SOURCE INFORMATION =
▬▬▬▬▬▬

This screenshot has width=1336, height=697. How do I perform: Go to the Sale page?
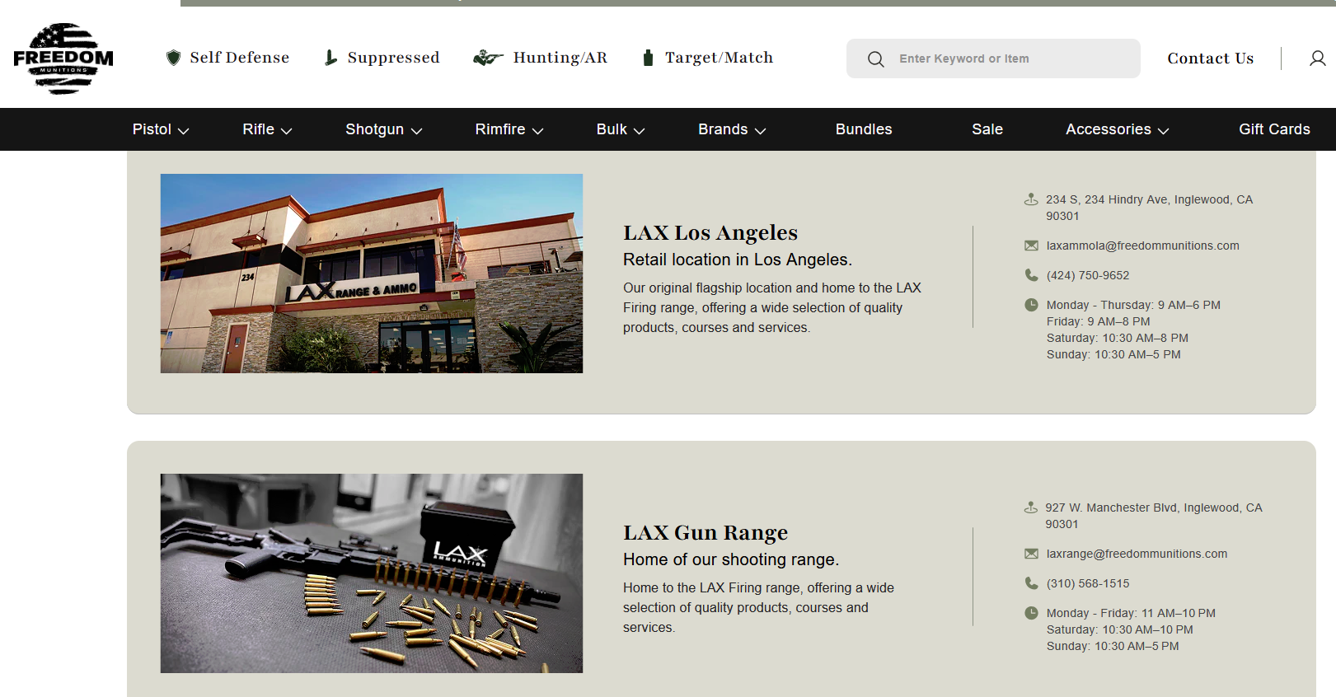987,129
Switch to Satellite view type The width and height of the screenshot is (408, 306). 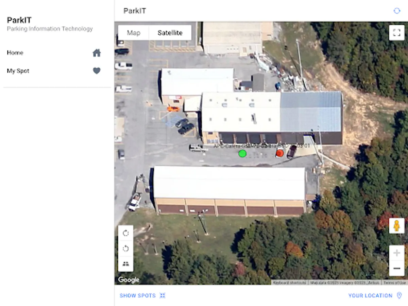coord(170,33)
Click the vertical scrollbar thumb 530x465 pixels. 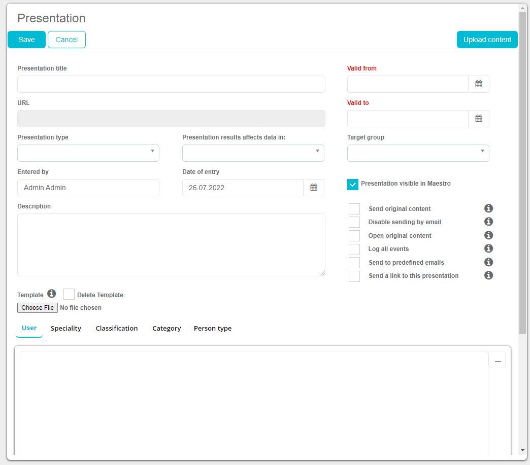click(522, 172)
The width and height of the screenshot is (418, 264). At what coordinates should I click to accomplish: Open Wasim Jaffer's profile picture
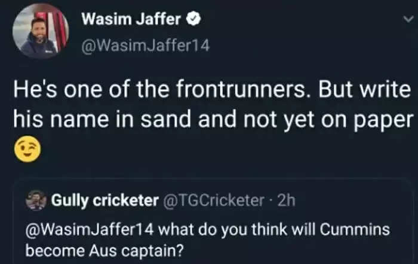41,31
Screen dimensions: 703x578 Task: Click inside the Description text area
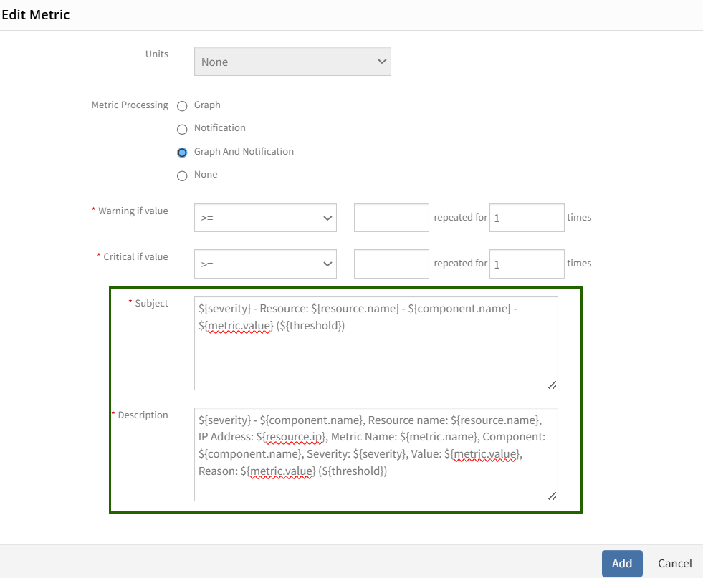pos(376,454)
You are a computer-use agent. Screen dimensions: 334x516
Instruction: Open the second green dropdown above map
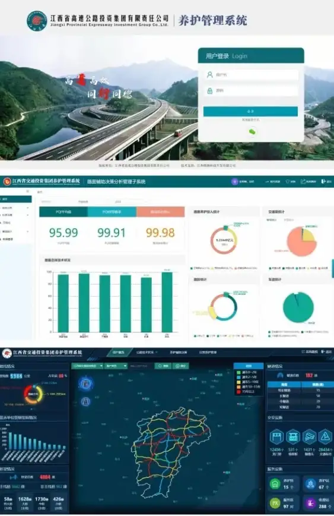pyautogui.click(x=116, y=366)
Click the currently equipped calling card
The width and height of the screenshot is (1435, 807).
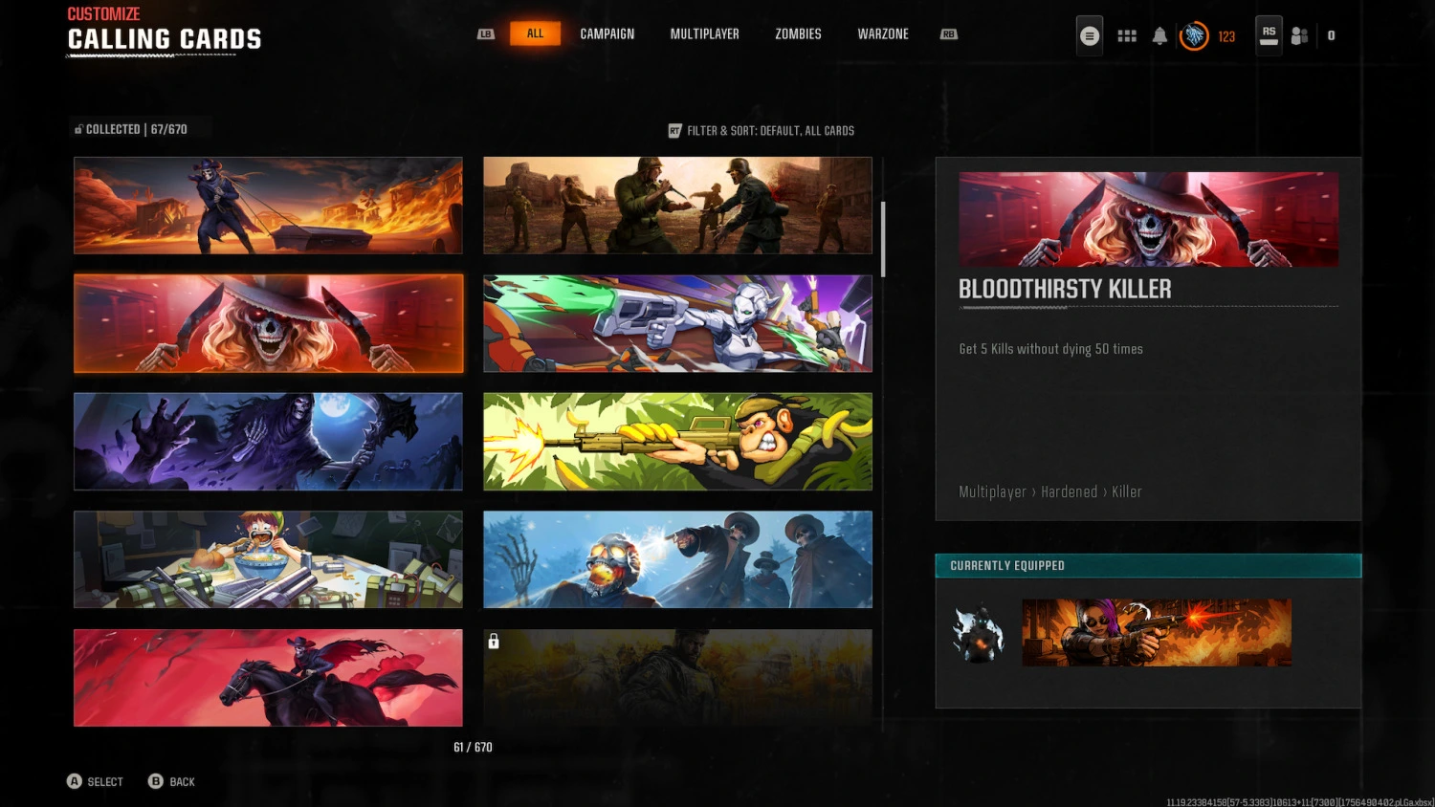(x=1156, y=633)

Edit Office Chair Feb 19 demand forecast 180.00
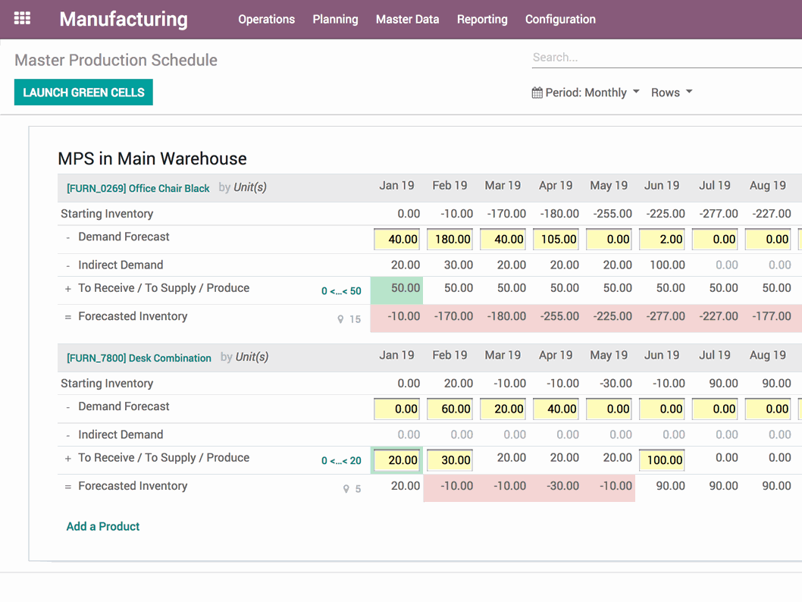pos(450,240)
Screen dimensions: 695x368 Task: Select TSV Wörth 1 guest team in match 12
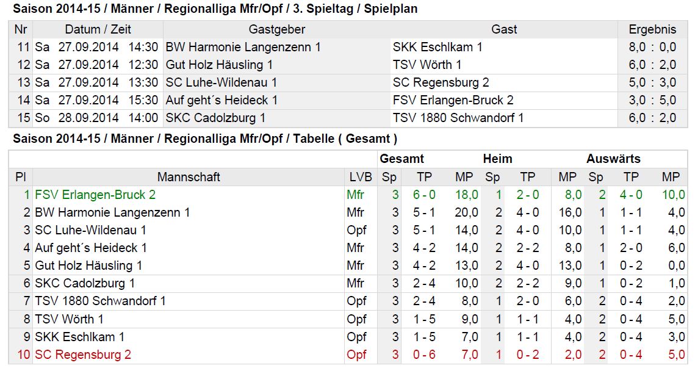point(427,65)
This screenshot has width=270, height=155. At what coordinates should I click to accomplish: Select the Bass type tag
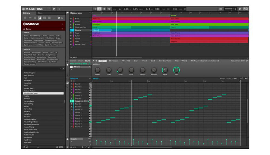click(x=26, y=36)
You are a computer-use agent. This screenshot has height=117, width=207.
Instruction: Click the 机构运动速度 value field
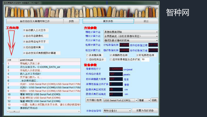click(116, 74)
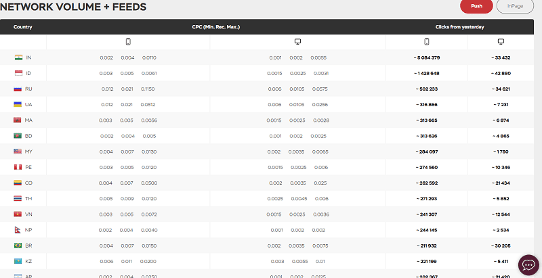Click desktop icon under Clicks from yesterday
Viewport: 542px width, 278px height.
[x=501, y=42]
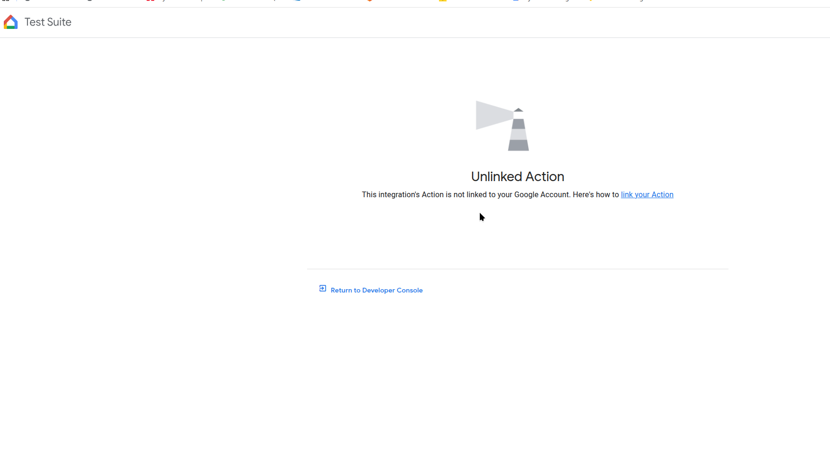Click the word Suite in the header
Viewport: 830px width, 457px height.
pos(59,22)
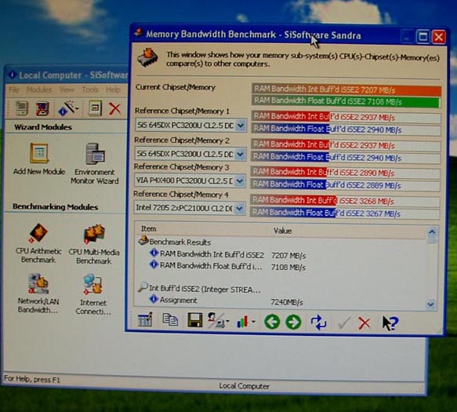Click the red X cancel button in benchmark toolbar
The image size is (457, 412).
coord(365,323)
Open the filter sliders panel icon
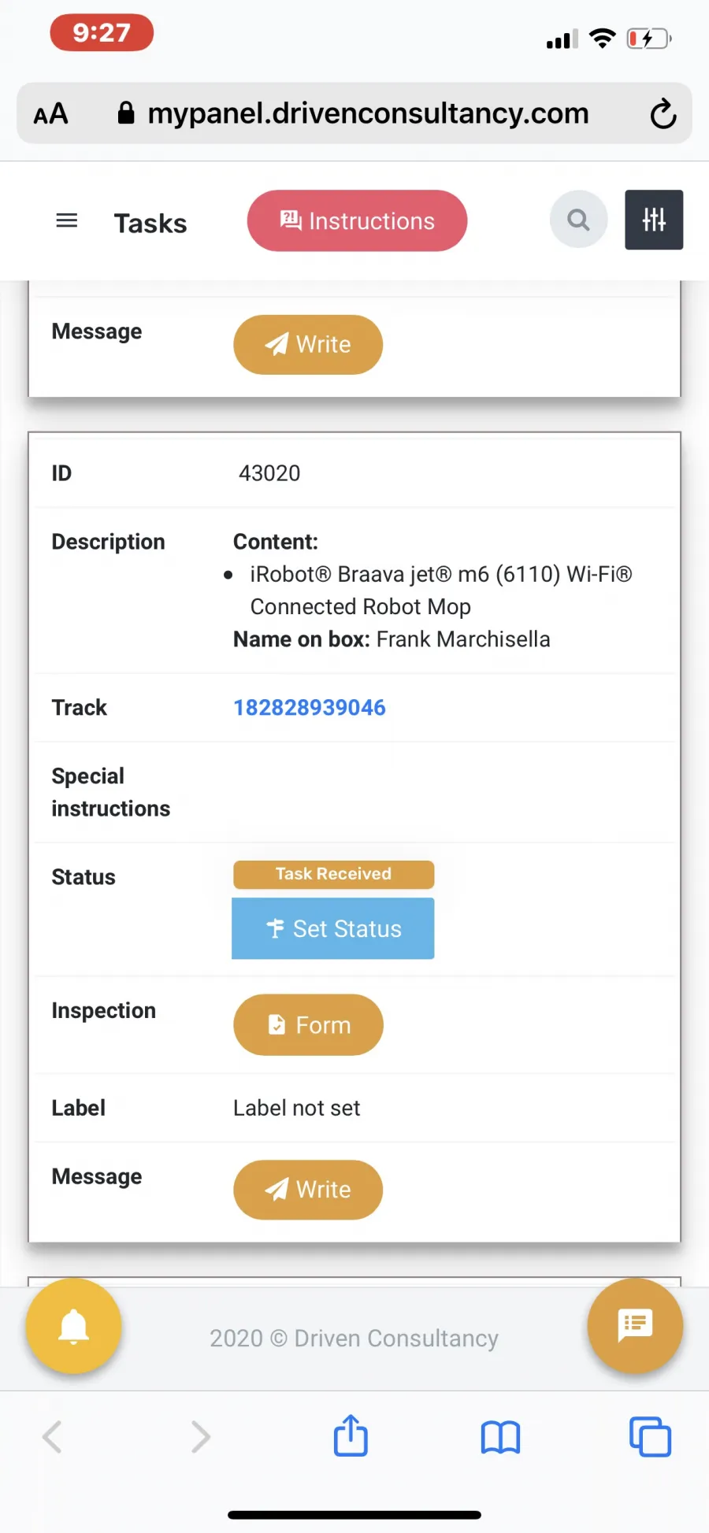 pyautogui.click(x=654, y=220)
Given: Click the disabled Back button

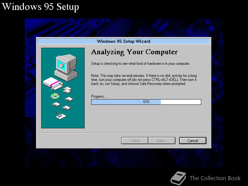Looking at the screenshot, I should pyautogui.click(x=135, y=141).
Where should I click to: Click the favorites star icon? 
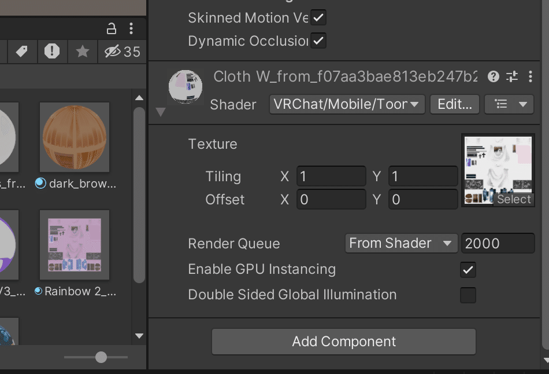[x=83, y=52]
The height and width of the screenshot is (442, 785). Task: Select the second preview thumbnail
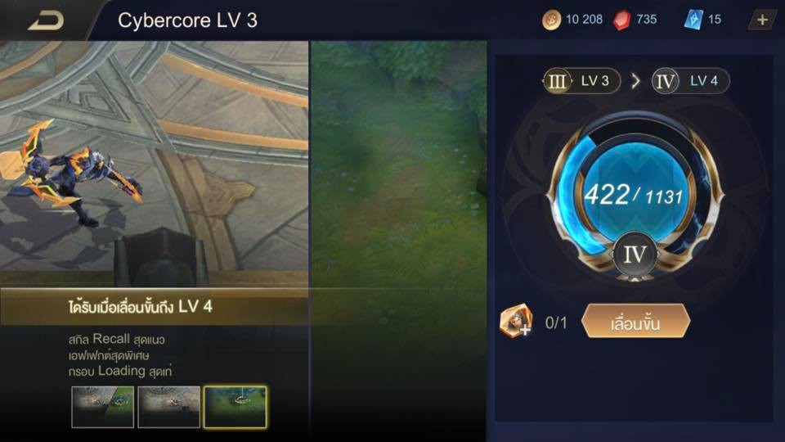pos(168,407)

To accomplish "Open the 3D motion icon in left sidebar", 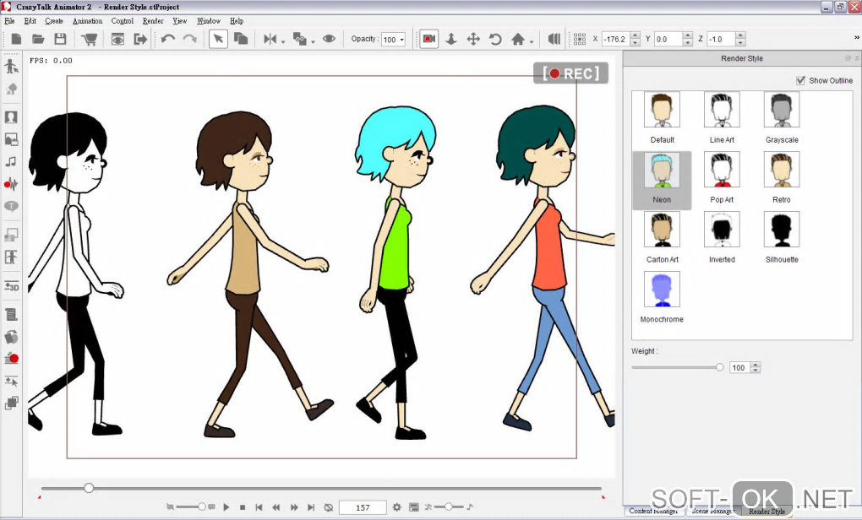I will [x=12, y=286].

▬▬▬▬▬▬

BRIEF = For the string "agent", show each line of the entries above where it occurs.

RESPONSE TO THE EXERCISE =
You are a computer-use agent. Screen dimensions: 334x516
You are a computer-use agent. This screenshot has height=117, width=207.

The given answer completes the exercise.